Sua formação como normalista, oficial de farmácia e auxiliar de serviço social certamente alimentava sua consciência na luta contra as desigualdades. As aulas de Geografia e História, a criação de um movimento operário cristão, tudo isso alinhava a ação de Irmã Dulce ao Evangelho e aos mais profundos valores cristãos atualmente negligenciados, especialmente os que reverenciam o bem comum e pregam o amor incondicional ao próximo.

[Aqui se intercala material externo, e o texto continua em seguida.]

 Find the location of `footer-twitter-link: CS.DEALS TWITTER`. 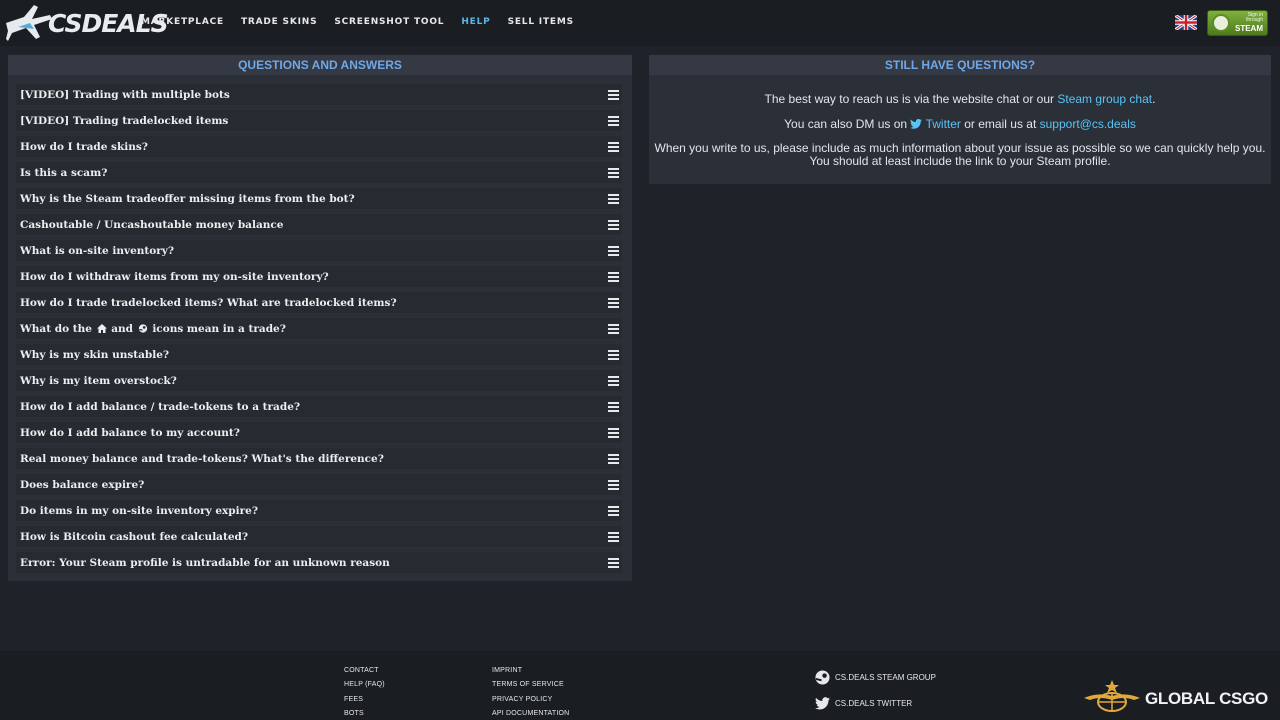

footer-twitter-link: CS.DEALS TWITTER is located at coordinates (864, 704).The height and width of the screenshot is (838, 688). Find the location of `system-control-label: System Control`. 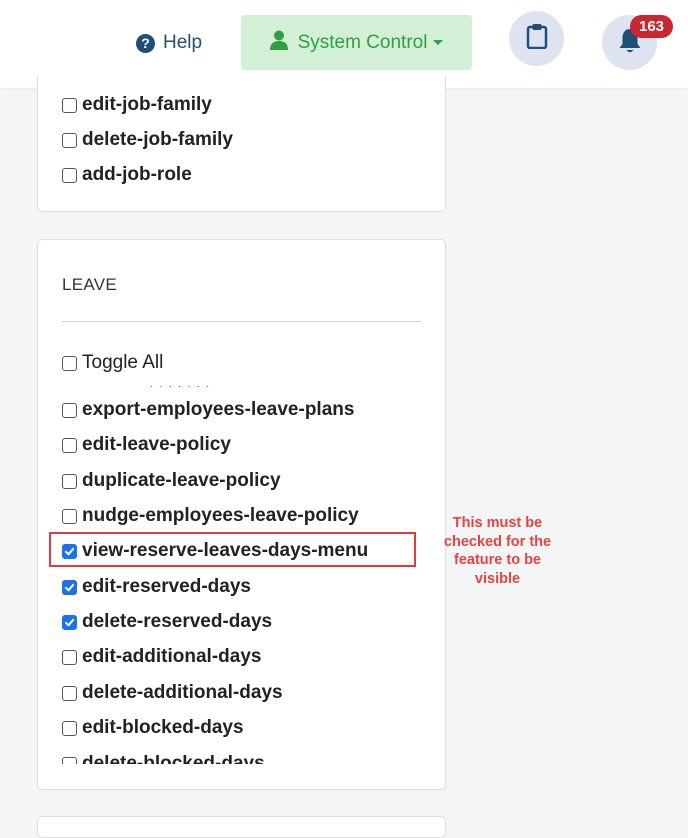

system-control-label: System Control is located at coordinates (362, 42).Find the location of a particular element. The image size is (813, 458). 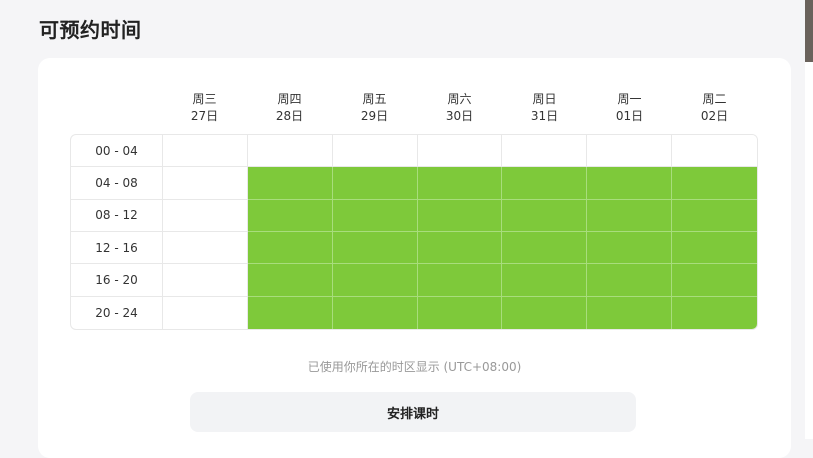

right-edge-thumbnail is located at coordinates (809, 31). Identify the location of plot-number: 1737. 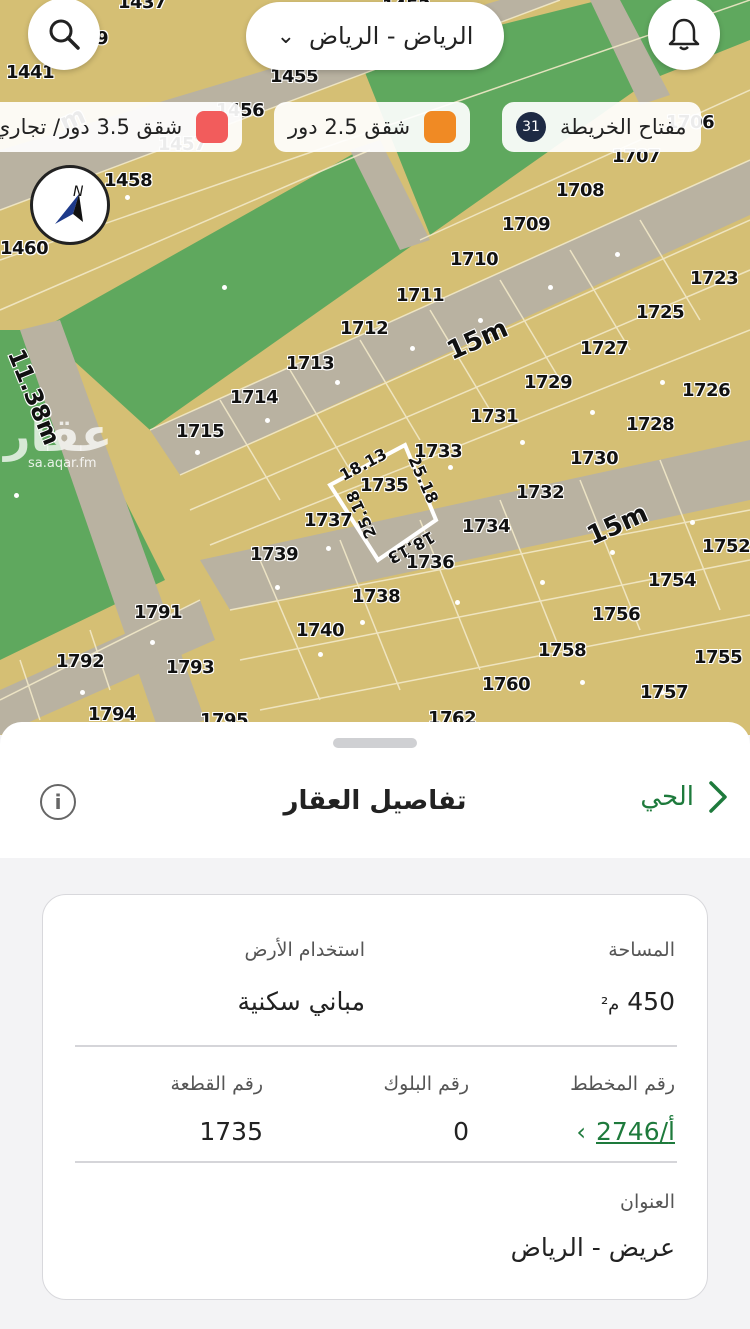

Ao fundar a organização que até hoje assiste os desvalidos da periferia de Salvador, cuidando de todo tipo de doença e curando a fome, Irmã Dulce ampliou os horizontes do serviço social e médico, alcançando aquela população que o Estado deixou à margem, ao “deus dará”. Ela sabia que o remédio para as dores do mundo era outro e também gostava de artes, principalmente música. Em 1948, fundou o Cine Teatro Roma, palco de shows de grandes nomes da MPB, como Roberto Carlos e Raul Seixas, e criou outros cinemas em Salvador.

“Miséria é a falta de amor entre os homens”, dizia. Os milagres que Irmã Dulce realizou ao longo da vida inserem-na num alto posto de humanidade. Todas as forças divinas que movimentou reiteram a capacidade que as mulheres têm para transformar o mundo. A instituição filantrópica que fundou em Salvador no ano de 1959 é hoje um complexo composto de 17 núcleos, com uma gama de serviços gratuitos que vão de escola de ensino integral a hospital com tratamento de câncer.

Ao reconhecer a santidade e nobreza das ações de Irmã Dulce, o Prof. Fabio Mariano, doutor em Ciências Sociais pela PUC-SP, ressalta que aclamá-la como mãe dos pobres seria uma forma de naturalizar a desigualdade e aplaudir a miséria. “A desigualdade promovida pelo Estado deve ser criticada, combatida, e não martirizada”, afirma. Entre os mais pobres estão os mais pretos. Rezar aos pés de uma santa que traz no colo uma criança negra desnutrida e não pensar no mal que se tem feito à metade da população deste País é o pecado recorrente dessa gente de bem que usa a caridade como barganha de salvação e acesso ao reino de Deus.